*Provided records:*
== == ==

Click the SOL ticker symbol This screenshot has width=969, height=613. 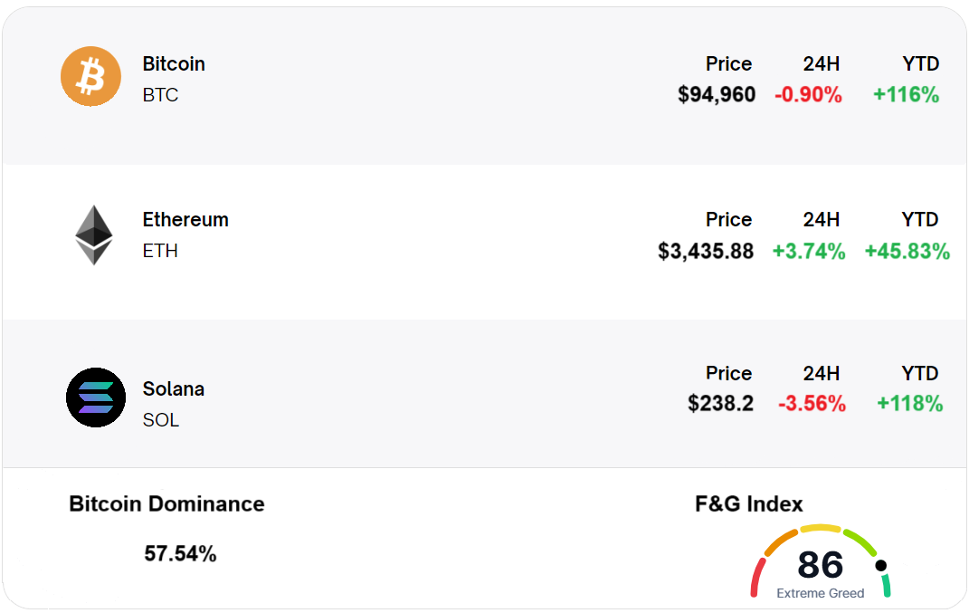[161, 420]
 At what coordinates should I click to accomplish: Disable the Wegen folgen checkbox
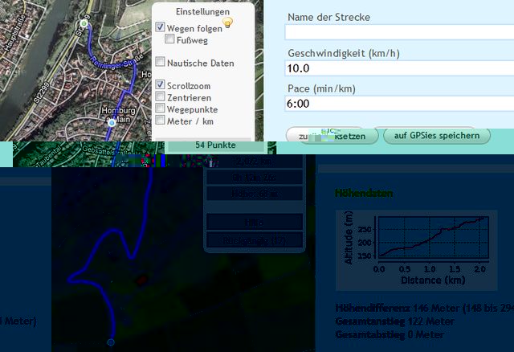[x=161, y=28]
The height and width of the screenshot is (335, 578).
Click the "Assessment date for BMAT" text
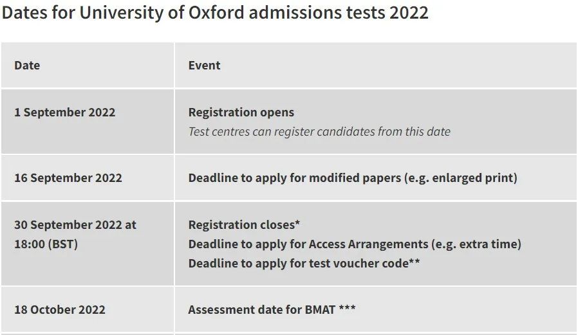coord(261,310)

== == ==

*Aim of the task:* When you come to the line containing "The height and" in the records above, repeat that line and all lines after it exactly, but not the pictures.

*Answer to this task:*
The height and width of the screenshot is (335, 578).
Click the "Assessment date for BMAT" text
coord(261,310)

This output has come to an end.